Example An aluminum ingot of purity 99.7% was melted in a silicon carbide crucible in a medium wave induction furnace. KBF ₄ and K ₂ TiF ₆ salts were premixed in such a ratio that the Ti / B ratio of the melt was 5. This salt mixture was added to the 800 ° C. aluminum melt all at once. The reaction of the salt mixture with molten aluminum was caused by gently mixing the salt mixture without the introduction of stirring. The progress of the salt reaction was monitored by temperature measurement. It took several minutes for the salt mixture to react with the molten aluminum. When the reaction was complete, the crucible containing the molten aluminum titanium-boron alloy was transferred to an electric resistance furnace maintained at 800 ° C. The molten alloy was soaked at 800 ° C. for 30 minutes in an electric resistance furnace. The KAlF ₄ salt, which is a byproduct of the salt reaction, was decanted and the molten alloy in the SiC crucible was mixed well with a graphite rod, and finally cast into a cylindrical mold in the form of a billet. These billets were finally hot extruded into 9.5 mm rods.

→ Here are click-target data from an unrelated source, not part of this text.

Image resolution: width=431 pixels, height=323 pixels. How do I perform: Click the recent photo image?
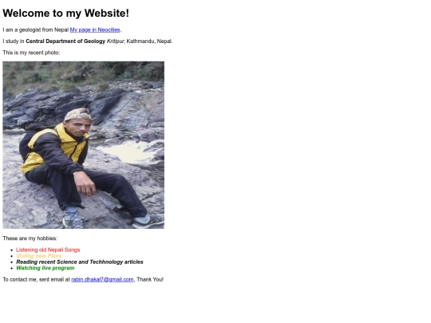tap(84, 144)
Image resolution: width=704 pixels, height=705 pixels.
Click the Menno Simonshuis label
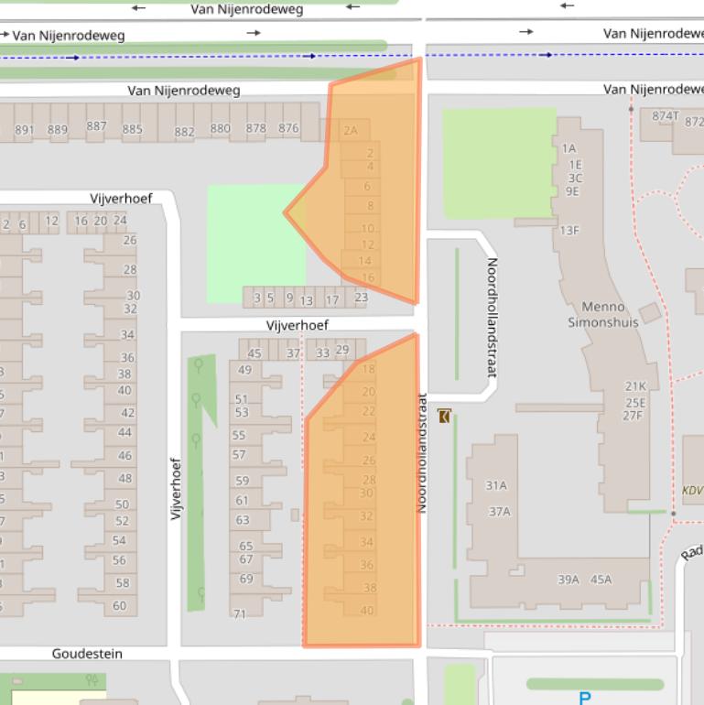tap(603, 314)
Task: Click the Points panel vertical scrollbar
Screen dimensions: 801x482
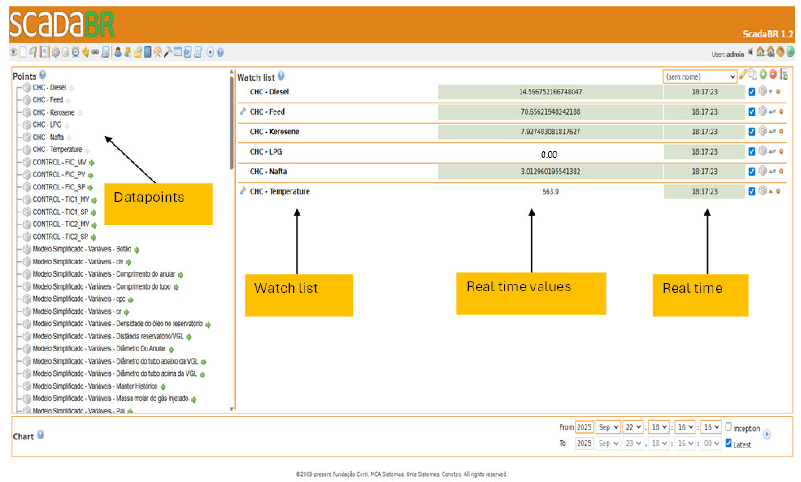Action: pyautogui.click(x=231, y=123)
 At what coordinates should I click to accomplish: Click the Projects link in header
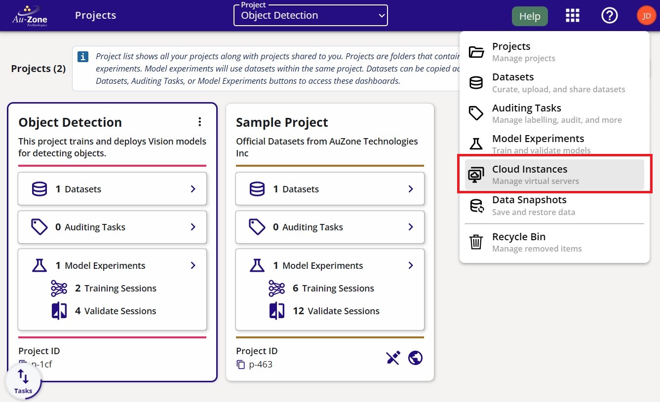pyautogui.click(x=95, y=15)
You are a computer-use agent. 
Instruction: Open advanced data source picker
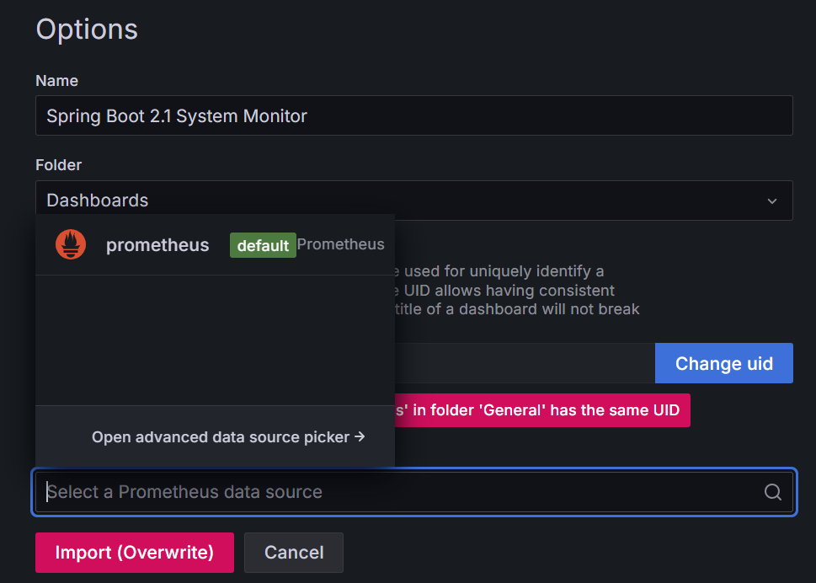click(x=228, y=436)
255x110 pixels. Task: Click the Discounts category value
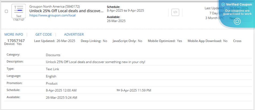pyautogui.click(x=53, y=55)
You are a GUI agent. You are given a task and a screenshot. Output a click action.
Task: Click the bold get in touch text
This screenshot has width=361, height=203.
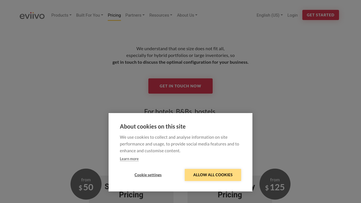pos(181,62)
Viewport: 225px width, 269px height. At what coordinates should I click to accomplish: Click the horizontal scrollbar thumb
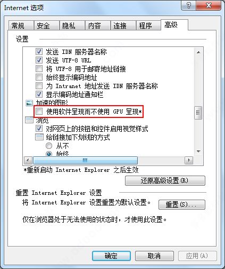coord(85,160)
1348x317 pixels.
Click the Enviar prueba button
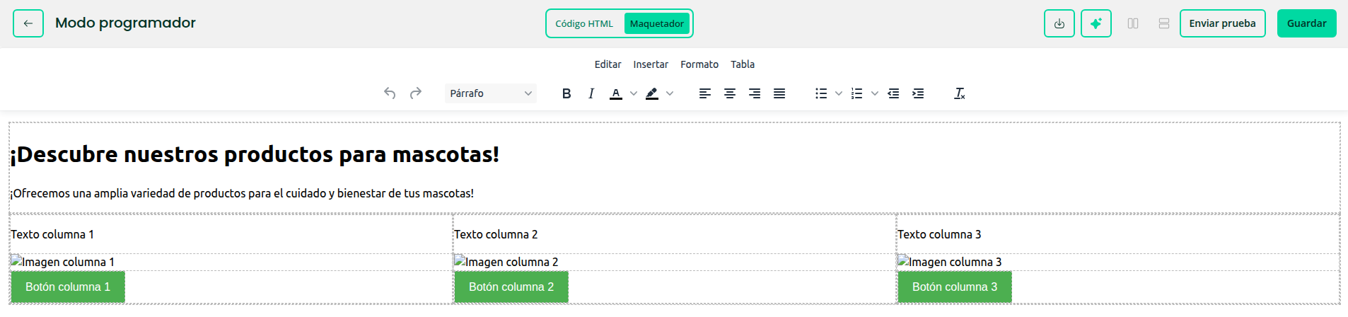point(1222,23)
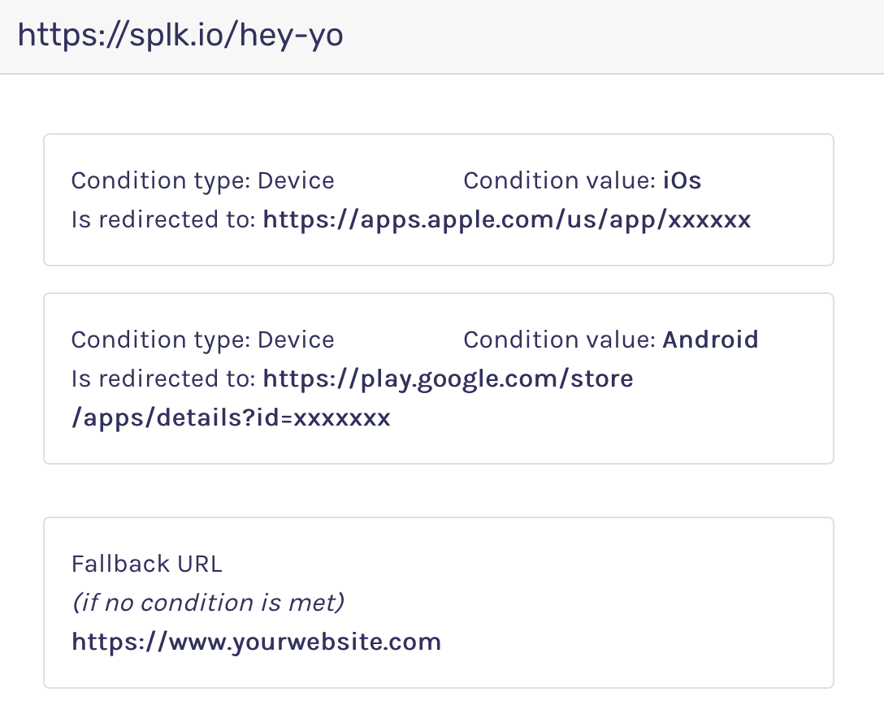This screenshot has height=718, width=884.
Task: Click the splk.io/hey-yo short link title
Action: pos(180,36)
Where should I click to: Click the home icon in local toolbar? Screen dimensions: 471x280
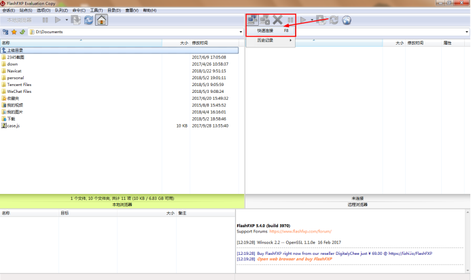tap(101, 20)
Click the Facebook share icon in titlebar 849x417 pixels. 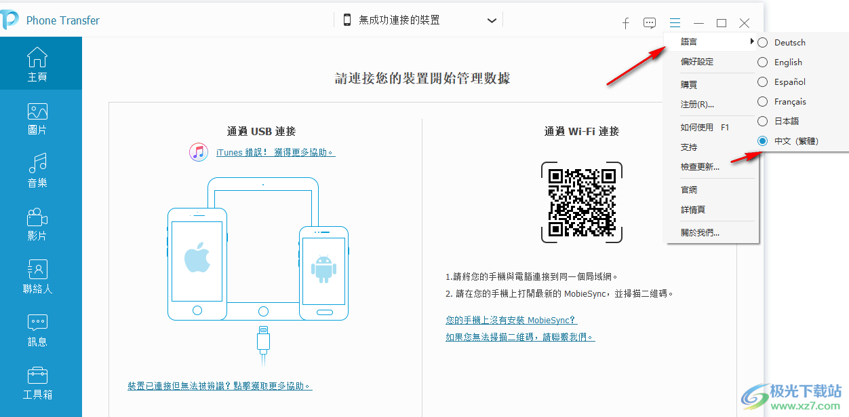click(x=625, y=22)
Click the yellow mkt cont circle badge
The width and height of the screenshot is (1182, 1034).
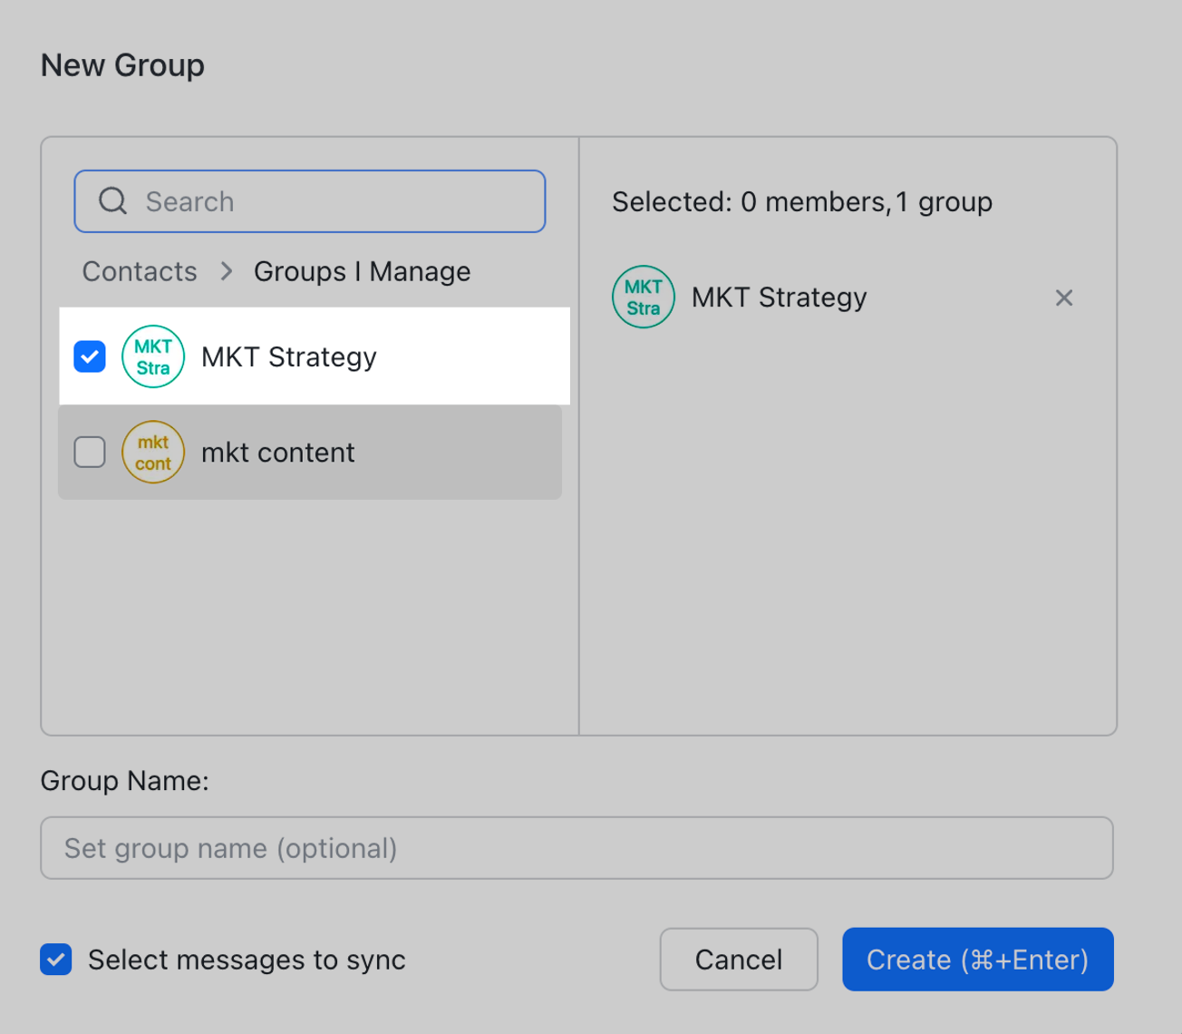pos(152,452)
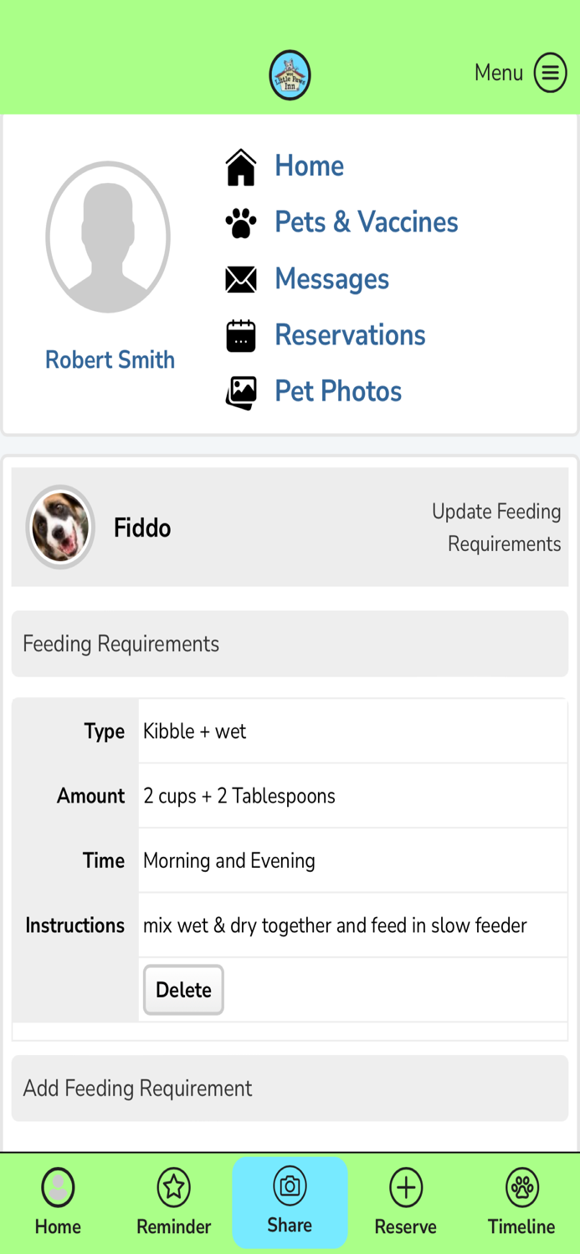Open the Pets & Vaccines link
This screenshot has height=1254, width=580.
tap(367, 222)
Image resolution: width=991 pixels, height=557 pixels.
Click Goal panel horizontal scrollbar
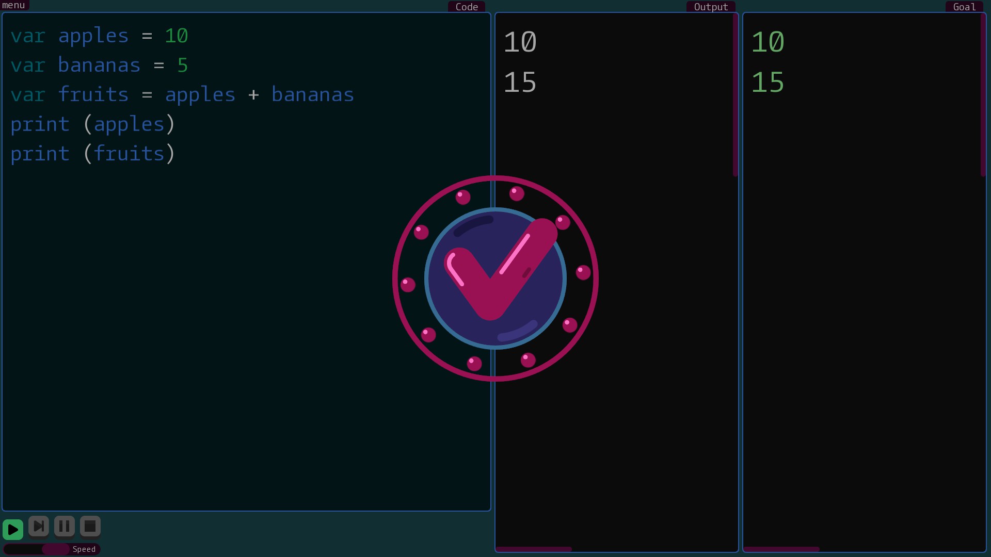781,549
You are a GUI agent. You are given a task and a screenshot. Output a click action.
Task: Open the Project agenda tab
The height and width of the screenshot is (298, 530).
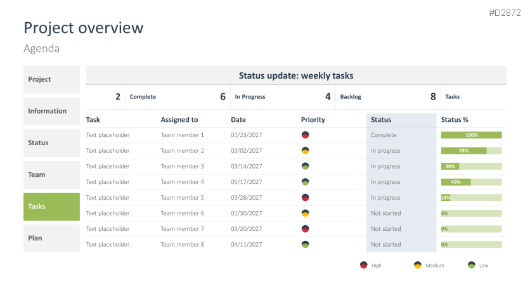coord(51,80)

The figure which shows the optical microscope micrograph in the magnification of 40: 1 of the Al-5Ti-1B alloy produced | generated by this invention. The figure which shows the test result of the grain refinement | miniaturization performance obtained after inoculation of the obtained Al-5Ti-1B alloy.

Claims (1)

Al ₃ Ti particles smaller than 20 micrometers, TiB ₂ particles having an average particle diameter of less than 1 micrometer, dispersed in an aluminum matrix, with 1-10% by weight Ti, 0.2-2 A method for producing a grain refined mother alloy comprising 0.0 mass% B and the remaining aluminum,
a. The premixed KBF ₄ and K ₂ TiF ₆ salts are heated to a temperature between 750 ° C. and 900 ° C. in an electric induction furnace or an electric resistance furnace so that the mass ratio of titanium to boron is 5 to 20 in the alloy melt. Adding molten aluminum heated to 1 at a time without stirring ,
b. Gently mixing the salt with molten aluminum without stirring;
c. In order to avoid the oxidation of the molten alloy, the alloy melt after completion of the salt reaction is soaked in an electric resistance furnace at 750 ° C. to 800 ° C. for 15 to 30 minutes without stirring, so that the salt reaction by-product Leaving a K-Al-F salt on the molten alloy;
d. Decanting the spent molten K-Al-F salt, which is a by-product of the salt reaction, at the end of soaking;
e. Casting the molten alloy into a permanent mold for further machining by extrusion after sufficient stirring.